YAML Metadata Warning:empty or missing yaml metadata in repo card

Check out the documentation for more information.

Maniskill_gen_new — Data Collection for Compositional Generalization

This repository contains the data collection codebase used to generate training data for studying compositional language grounding in robotic manipulation. It is built on top of ManiSkill and provides a suite of pairwise conflict experiments designed to measure which linguistic factors a policy prioritizes when given conflicting instructions.

Design Overview

Core Concept: Pairwise Conflict Experiments

Each experiment places two linguistic factors in conflict. For example, in verb_size, the instruction might be "Push the smaller cube" but the verb (push) and size (smaller) cue different target objects. The robot must pick one factor to follow. By varying which factor is "seen" during training (via the data collection strategy), we can bias the policy toward different grounding behaviors.

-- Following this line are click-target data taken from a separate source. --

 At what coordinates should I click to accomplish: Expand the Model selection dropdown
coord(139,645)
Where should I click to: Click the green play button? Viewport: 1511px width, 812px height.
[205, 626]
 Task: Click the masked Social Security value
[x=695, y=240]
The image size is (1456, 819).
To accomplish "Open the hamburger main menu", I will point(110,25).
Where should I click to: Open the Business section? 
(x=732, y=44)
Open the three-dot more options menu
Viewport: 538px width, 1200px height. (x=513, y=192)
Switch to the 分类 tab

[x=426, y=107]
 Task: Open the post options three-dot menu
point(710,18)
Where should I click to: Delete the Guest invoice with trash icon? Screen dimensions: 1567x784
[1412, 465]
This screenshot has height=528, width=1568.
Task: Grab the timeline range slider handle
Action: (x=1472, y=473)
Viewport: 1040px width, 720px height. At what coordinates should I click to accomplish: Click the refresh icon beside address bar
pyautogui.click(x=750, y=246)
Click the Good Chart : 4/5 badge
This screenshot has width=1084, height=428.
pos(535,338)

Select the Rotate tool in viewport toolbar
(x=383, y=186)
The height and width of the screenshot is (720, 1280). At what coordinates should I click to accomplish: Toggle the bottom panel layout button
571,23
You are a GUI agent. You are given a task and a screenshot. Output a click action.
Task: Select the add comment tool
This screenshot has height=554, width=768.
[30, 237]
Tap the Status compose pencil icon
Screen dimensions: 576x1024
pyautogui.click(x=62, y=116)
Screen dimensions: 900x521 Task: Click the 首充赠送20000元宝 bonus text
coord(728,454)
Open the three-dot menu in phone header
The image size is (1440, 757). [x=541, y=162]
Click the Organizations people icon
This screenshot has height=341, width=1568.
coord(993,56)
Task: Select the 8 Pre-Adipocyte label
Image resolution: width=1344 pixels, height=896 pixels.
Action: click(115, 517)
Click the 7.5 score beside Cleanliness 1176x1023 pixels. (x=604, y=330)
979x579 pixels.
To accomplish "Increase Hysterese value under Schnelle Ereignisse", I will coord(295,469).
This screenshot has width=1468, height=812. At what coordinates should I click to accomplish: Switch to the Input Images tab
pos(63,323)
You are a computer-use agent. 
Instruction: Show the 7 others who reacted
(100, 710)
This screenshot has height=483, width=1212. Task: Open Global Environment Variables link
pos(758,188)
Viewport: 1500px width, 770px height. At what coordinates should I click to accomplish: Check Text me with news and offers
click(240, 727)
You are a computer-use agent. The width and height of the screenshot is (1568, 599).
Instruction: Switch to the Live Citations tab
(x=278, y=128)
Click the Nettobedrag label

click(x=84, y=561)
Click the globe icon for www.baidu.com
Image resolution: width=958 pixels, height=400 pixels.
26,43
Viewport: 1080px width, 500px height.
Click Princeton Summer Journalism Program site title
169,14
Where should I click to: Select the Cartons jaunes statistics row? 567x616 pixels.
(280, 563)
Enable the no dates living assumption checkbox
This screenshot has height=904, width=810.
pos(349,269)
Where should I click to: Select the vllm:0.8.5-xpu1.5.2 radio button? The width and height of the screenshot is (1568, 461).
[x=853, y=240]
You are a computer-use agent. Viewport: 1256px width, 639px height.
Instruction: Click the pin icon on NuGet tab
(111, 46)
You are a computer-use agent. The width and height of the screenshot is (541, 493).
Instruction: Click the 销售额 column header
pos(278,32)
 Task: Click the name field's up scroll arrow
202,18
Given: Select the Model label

The custom ManiSkill environment VerbObjectColor-v1 (in mani_skill/envs/tasks/tabletop/verb_object_color_env.py) implements all 10 pairwise experiments with a 6-factor vocabulary:

Factor	Values
Verb	`lift`, `grasp`, `push`, `pull`, `rotate`, `slide`
Color	`red`, `yellow`, `blue`, `orange`, `green`, `black`
Shape	`cube`, `sphere`, `cup`, `car`, `pyramid`, `star`
Spatial	`left`, `right`, `middle`, `front`, `behind`
Size	`small`, `large`, `smaller`, `larger`, `smallest`, `largest`

10 Pairwise Experiment Types

Experiment	Factor 1	Factor 2	Fixed
`verb_color`	verb	color	shape=cube
`verb_object`	verb	shape	color=red
`color_object`	color	shape	verb=lift
`verb_size`	verb	size	color=red, shape=cube
`verb_spatial`	verb	spatial	color=red, shape=cube
`color_size`	color	size	verb=lift, shape=cube
`color_spatial`	color	spatial	verb=lift, shape=cube
`spatial_size`	spatial	size	verb=lift, color=red, shape=cube
`size_object`	size	shape	verb=lift, color=red
`spatial_object`	spatial	shape	verb=lift, color=red

The factor grid is a 6×6 matrix. Training coverage is controlled by --factor-count in {6, 12, 18}, selecting that many (factor1_idx, factor2_idx) cells to include in training demos.

All-Factor Experiment

collection_strategy/all_factor/ implements the full 5-factor experiment: 6 verbs × 6 colors × 6 shapes × 5 spatials × 4 sizes = 4320 cells (sampled via f50 strategies covering 50 cells).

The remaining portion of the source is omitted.